For the optimization in SimCLR, we have a minibatch of $N$ data samples which gets augmented into \(2N\) samples. Negative data example are not explicitly sampled, but given a positive pair, remaining \(2(N-1)\) are treated as negative ones.

The loss function of positive pair of examples \((i,j)\) is defined as:

\[l_{(i,j)} = -\log \frac{\text{exp}(\text{sim}(z_{i},z_{j})/ τ)}{\sum\limits_{k=1}^{2N} 1_{k ≠ i} \text{exp}((z_{i}, z_{k}) / τ)}\]

where,

\(\text{sim}(⋅, ⋅)\) is cosine similarity function i.e, \(\text{sim}(u, v) = \frac{u^{T} v} {\lVert u \rVert \, \lVert v \rVert}\) to normalize the representation. \(\tau\) is a temperature parameter. \(1_{k ≠ i} ∈ \left\{0, 1\right\}\) is an indicator function if and only if \(k ≠ i\)

The final loss is computed as :

\[\mathfrak{L} = \frac{1}{2N} \sum\limits_{k=1}^{N} \left[l(2k-1, 2k) +l(2k, 2k-1)\right]\]

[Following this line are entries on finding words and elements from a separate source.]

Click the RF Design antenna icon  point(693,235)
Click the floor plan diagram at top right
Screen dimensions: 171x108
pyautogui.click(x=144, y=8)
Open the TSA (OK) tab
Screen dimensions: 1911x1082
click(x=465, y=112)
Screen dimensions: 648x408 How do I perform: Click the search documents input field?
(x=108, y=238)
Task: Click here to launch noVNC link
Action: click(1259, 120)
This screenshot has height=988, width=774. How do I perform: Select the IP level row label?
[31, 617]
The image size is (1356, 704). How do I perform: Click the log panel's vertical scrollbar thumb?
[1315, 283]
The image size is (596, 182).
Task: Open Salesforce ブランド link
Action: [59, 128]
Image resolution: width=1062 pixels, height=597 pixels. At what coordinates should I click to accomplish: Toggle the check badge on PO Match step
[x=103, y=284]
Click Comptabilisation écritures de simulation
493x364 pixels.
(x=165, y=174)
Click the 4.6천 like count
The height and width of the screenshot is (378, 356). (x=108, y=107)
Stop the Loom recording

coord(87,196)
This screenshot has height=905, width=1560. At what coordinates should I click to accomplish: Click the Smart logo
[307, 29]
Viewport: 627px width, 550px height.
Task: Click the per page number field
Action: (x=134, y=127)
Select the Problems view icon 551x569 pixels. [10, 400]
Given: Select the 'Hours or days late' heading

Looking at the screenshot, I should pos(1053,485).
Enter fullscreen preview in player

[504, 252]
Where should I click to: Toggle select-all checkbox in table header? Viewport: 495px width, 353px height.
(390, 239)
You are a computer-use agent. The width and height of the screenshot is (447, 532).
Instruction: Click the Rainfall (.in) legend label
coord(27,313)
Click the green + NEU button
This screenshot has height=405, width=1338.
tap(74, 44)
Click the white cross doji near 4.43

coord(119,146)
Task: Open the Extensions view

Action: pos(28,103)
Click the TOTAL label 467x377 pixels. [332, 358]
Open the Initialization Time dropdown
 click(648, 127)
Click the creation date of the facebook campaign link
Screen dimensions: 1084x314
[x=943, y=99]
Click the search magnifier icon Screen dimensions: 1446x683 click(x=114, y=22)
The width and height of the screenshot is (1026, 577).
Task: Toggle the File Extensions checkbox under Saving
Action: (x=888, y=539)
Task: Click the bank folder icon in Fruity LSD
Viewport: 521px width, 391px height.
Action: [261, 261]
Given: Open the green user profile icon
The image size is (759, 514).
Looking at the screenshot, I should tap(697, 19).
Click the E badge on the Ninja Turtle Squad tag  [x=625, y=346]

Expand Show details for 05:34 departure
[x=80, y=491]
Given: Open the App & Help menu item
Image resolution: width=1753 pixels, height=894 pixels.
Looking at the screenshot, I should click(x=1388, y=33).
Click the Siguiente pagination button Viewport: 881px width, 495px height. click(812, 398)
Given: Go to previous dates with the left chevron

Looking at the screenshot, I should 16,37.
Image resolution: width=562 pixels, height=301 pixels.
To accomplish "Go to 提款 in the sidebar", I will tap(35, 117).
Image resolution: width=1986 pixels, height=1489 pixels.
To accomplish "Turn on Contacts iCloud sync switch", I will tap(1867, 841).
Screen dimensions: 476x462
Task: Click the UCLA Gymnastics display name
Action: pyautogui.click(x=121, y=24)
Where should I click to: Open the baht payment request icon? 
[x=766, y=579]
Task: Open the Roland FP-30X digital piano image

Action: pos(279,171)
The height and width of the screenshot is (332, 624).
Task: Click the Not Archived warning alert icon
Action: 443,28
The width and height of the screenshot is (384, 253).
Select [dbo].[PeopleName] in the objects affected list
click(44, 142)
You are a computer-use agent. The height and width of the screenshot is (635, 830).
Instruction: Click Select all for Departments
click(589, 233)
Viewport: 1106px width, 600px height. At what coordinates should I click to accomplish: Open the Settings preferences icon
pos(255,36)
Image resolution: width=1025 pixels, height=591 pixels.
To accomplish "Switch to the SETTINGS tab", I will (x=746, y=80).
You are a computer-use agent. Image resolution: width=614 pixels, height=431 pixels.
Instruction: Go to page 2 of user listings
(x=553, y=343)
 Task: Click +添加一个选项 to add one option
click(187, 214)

and is called NT-Xent (Normalized Temperature Scaled Cross Entropy Loss)

References

  • Liu, X., Zhang, F., Hou, Z., Mian, L., Wang, Z., Zhang, J. and Tang, J., 2021. Self-supervised learning: Generative or contrastive.IEEE transactions on knowledge and data engineering, 35(1), pp.857-876.
  • Jaiswal, A., Babu, A.R., Zadeh, M.Z., Banerjee, D. and Makedon, F., 2020. A survey on contrastive self-supervised learning. Technologies 9(1), p.2.
  • Oord, A.V.D., Li, Y. and Vinyals, O., 2018. Representation learning with contrastive predictive coding. arXiv preprint arXiv:1807.03748.
  • Song, J. and Ermon, S., 2020. Multi-label contrastive predictive coding. Advances in Neural Information Processing Systems, 33, pp.8161-8173.
  • Chen, T., Kornblith, S., Norouzi, M. and Hinton, G., 2020, November. A simple framework for contrastive learning of visual representations. In International conference on machine learning (pp. 1597-1607). PMLR.